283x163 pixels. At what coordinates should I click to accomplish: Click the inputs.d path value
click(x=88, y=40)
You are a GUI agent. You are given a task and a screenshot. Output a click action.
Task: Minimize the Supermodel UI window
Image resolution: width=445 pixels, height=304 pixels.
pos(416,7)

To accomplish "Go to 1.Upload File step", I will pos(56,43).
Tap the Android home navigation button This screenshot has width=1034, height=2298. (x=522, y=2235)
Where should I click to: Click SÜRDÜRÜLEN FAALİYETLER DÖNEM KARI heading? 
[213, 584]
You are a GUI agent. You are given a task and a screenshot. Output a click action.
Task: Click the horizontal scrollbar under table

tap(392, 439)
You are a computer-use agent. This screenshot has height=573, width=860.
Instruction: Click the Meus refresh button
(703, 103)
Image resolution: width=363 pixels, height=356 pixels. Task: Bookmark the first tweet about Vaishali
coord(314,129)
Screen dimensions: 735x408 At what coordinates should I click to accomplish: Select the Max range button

━━━━━━━━━━━━━━━━━━━━

Work order: All of the material must be reproduced exactly.

Completed task:
283x163 pixels. At what coordinates should I click to accomplish: Click the inputs.d path value
click(x=88, y=40)
You are a GUI agent. You are given a task and a screenshot. Output a click action.
Task: Minimize the Supermodel UI window
Image resolution: width=445 pixels, height=304 pixels.
pos(416,7)

To accomplish "Go to 1.Upload File step", I will pos(56,43).
Tap the Android home navigation button This screenshot has width=1034, height=2298. (x=522, y=2235)
Where should I click to: Click SÜRDÜRÜLEN FAALİYETLER DÖNEM KARI heading? 
[213, 584]
You are a GUI agent. You are given a task and a screenshot. Output a click action.
Task: Click the horizontal scrollbar under table

tap(392, 439)
You are a computer-use agent. This screenshot has height=573, width=860.
Instruction: Click the Meus refresh button
(703, 103)
Image resolution: width=363 pixels, height=356 pixels. Task: Bookmark the first tweet about Vaishali
coord(314,129)
Screen dimensions: 735x408 At what coordinates should I click to accomplish: Select the Max range button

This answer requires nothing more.